Oh well, we’re on holiday— we get to decide what we’d like to do. Cuddling up in the middle of the day in a super-soft, super squishy hotel bed with fluffy, downy pillows and a heavenly view of the shoreline directly from the bed—that’s a pretty tantalising option, so we decide to take it. But that brings us back to problem number one: the anti-cupid who won’t let us snuggle or cuddle or get comfy at all.
And then suddenly, just like that, we have a lightbulb moment. We pull the little one close to us. With one hand, we hold his hand, and with the other, we hold each other’s. Mumma loves Hasan, and Mumma loves Baba too. Baba loves Hasan, and Baba loves Mumma too. And Hasan loves both Mumma and Baba. “We are a family,” we tell him slowly, smilingly. And then, very deliberately, we proceed to hug each other—a group hug, like a sportsmen’s huddle. The little one takes to it instantly, and we’re treated to excited, delighted little shrieks and gurgles as he discovers the joys of everyone hugging each other. This is the moment when we all laugh together. It’s also the moment when I realise, painfully, that this little boy has had so few moments with his small family, that he needs to be shown what it’s like—how we can love several people at the same time, in different ways, and it would not take away from our love for each other.

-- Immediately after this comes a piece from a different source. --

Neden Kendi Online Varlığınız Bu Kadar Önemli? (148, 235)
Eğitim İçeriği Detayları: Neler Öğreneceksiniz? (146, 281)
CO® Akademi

Children have an infinite, unfathomable ability to understand abstract concepts; all they need is to see the context. When they see it, they know it. They see a hug and they understand love, they see you offer a biscuit and they understand sharing. They see you smile and they understand joy, they see your face crumple and they know that is grief. When they see you hit and shout they understand violence, when they see you throw seeds to a bird they understand kindness.
Little Hasan was only a year old when he understood what ‘brave’ meant: it is to get up when you fall down and not worry about a small bruise. And now little Hasan has to slowly understand what ‘family’ means: it means more than just one person to love, more than just one person to hug. It means that love could be shared among everyone in a family, and it wouldn’t divide—only multiply.
And I, I have learnt something too. I have learnt that when you’re two, you cuddle. But when you’re three, you huddle.
Sometimes the best way to solve a problem is not to go through it, but around. Literally.